Its been fifteen years since Kay Bailey Hutchinson was indicted for abuses of power and now a comrade in the Senate GOP caucus is about to stand trial as she did back then. To be fair to Hutchinson, the decisions of the Grand Jury didn't speak to her budding Senate career, simply as a local politician. Stevens on the other hand has been a Senator almost as long as Alaska has been in the Union and he knows very well what he's been up to with his cronies. Now his trial will start tomorrow regarding those lobbyist relationships and specifically how he hid gifts from VECO.
From The Washington Post:
Twelve D.C. residents sure sounds like a nice metaphor for the United States' system of justice and the possible outcome for Stevens. Ultimately it is how they judge his actions and decide whether or not it is time to hold criminals like him accountable for screwing with our democracy. With six weeks to go in this race Stevens is seriously handicapped while Mark Begich campaigns around the state. He needs to get his name out and meet people, so that he can convince them that representing Alaska is not all about bringing home an obscene amount of pork while slicing yourself a nice piece of the national taxpayers' money.The first sitting senator to face a federal trial in more than two decades, Stevens, an 84-year-old Republican icon of both the Senate and his home state, was indicted eight weeks ago on charges that he failed to disclose lavish gifts he received from executives of an oil services company. If convicted, Stevens could face prison time, his 40-year Senate career would meet an ignominious end, and Republicans would probably lose a normally reliable Senate seat.
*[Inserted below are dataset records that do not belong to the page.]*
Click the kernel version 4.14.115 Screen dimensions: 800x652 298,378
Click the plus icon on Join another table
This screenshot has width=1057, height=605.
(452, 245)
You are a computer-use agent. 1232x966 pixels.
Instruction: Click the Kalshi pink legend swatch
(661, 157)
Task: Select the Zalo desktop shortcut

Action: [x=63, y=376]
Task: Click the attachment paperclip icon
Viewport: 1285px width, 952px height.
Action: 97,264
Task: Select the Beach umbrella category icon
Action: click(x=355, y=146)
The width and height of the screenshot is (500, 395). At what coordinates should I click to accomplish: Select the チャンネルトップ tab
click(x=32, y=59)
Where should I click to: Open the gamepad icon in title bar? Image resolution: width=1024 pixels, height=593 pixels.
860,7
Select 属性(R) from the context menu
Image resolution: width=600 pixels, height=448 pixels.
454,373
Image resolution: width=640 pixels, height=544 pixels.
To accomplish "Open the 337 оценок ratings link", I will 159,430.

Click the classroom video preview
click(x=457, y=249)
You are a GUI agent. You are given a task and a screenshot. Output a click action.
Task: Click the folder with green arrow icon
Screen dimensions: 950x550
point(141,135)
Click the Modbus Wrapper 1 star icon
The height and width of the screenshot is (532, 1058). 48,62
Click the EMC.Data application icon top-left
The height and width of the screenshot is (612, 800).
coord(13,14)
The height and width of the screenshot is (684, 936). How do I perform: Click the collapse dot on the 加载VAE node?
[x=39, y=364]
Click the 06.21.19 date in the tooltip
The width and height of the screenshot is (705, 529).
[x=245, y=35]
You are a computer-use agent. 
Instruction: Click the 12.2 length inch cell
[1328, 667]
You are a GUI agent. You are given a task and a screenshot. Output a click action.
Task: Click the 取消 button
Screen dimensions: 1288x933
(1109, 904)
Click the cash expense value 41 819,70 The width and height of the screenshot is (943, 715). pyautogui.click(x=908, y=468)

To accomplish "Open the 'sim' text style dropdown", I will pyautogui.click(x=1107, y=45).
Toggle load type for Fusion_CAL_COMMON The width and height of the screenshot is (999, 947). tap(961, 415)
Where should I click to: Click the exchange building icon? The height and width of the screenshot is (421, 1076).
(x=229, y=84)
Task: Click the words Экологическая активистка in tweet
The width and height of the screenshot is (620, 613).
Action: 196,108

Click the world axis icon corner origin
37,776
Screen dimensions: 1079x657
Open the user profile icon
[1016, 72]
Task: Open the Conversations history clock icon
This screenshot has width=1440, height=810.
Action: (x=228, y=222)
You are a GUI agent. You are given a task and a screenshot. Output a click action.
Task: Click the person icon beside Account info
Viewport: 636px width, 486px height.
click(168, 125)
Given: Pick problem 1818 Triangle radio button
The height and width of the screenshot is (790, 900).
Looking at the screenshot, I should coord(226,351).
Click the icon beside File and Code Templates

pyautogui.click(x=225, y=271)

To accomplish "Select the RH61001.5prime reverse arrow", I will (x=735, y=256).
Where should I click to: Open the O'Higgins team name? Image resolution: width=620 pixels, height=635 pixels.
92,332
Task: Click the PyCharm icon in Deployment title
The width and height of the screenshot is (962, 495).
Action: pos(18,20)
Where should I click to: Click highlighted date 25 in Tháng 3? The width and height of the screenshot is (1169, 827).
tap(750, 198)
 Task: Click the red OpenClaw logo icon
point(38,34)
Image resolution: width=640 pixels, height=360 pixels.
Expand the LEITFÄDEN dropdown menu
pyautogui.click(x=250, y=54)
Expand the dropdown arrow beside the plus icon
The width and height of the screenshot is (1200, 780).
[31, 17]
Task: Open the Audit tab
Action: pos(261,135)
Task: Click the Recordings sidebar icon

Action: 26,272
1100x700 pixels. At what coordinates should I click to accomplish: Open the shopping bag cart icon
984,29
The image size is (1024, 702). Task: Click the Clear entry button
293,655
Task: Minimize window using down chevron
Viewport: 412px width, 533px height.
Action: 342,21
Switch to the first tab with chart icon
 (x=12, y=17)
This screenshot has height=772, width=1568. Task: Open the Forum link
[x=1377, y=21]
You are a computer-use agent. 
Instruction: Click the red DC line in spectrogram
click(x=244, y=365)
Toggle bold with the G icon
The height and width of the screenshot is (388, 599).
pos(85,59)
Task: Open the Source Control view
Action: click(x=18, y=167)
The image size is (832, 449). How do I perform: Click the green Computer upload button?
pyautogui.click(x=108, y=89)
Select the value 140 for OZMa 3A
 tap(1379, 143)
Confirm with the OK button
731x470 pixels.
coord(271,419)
While battling prosecutors in what is expected to be a month-long trial, Stevens also will be running an uphill reelection campaign from the same Washington courthouse -- 3,500 miles from Anchorage. He may have to debate his Democratic opponent well after midnight by teleconference and make arduous red-eye flights to attend weekend campaign events.
It's a risky strategy but perhaps the only one that could result in his reelection, analysts say.
"We have an Alaska Senate race that's about to be decided by 12 residents of the District of Columbia," said Jennifer Duffy, a senior editor of the nonpartisan Cook Political Report. "If he's acquitted, he goes home, and it becomes more of a victory lap than a campaign."